Le président de la Fédération de Karaté du Congo, Freddy L’Akombo, a été interpellé samedi 9 août pendant près de trois heures après avoir troublé l’ordre public dans les locaux de la Cité de l’Union africaine, à Kinshasa.
L’incident est survenu peu après la réception offerte par le président de la République, Félix Tshisekedi, en l’honneur des athlètes congolais récemment médaillés lors de compétitions continentales.
Selon des témoins, L’Akombo se serait emporté bruyamment, protestant contre le fait de ne pas avoir été autorisé à accéder à la salle où les sportifs recevaient leurs cadeaux présidentiels.
D’après des sources proches de l’organisation, les responsables techniques et encadreurs devaient recevoir leur dotation après que les athlètes aient obtenu la leur, légèrement supérieure.
Une disposition que le président de la Fédération de karaté n’aurait pas acceptée, créant ainsi une vive agitation.
Dans les milieux du sport et de la politique, l’incident suscite de vives réactions.

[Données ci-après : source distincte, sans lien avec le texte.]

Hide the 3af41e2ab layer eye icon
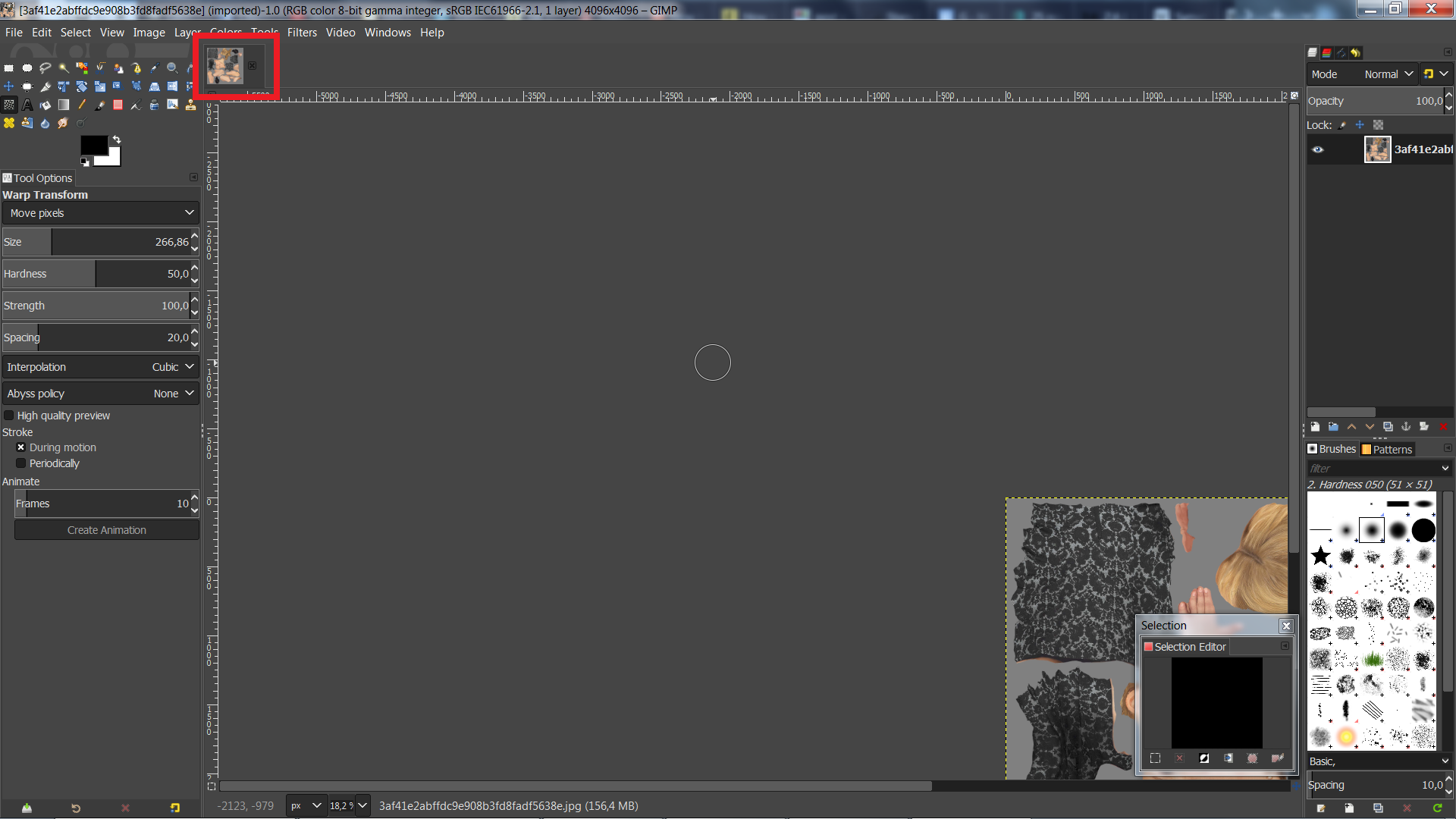This screenshot has height=819, width=1456. pos(1318,149)
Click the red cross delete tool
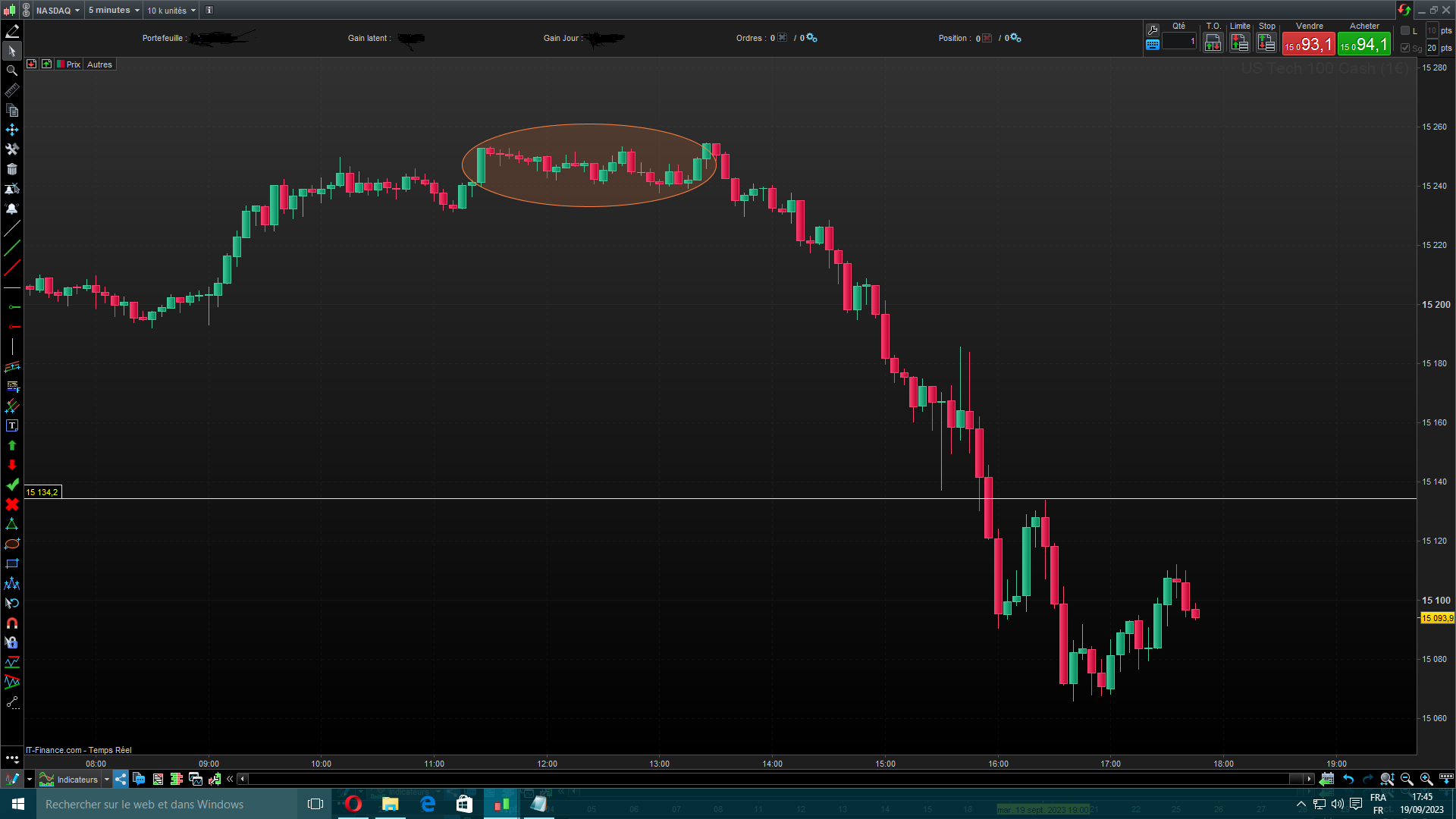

Plusieurs voix s’élèvent pour réclamer des sanctions exemplaires à l’égard de ce dirigeant sportif, jugé indiscipliné et auteur d’un comportement indigne lors d’une cérémonie officielle présidée par le Chef de l’État.
L’affaire met en lumière les tensions persistantes dans la gestion des fédérations sportives congolaises et relance le débat sur la discipline et l’éthique des responsables appelés à encadrer la jeunesse sportive.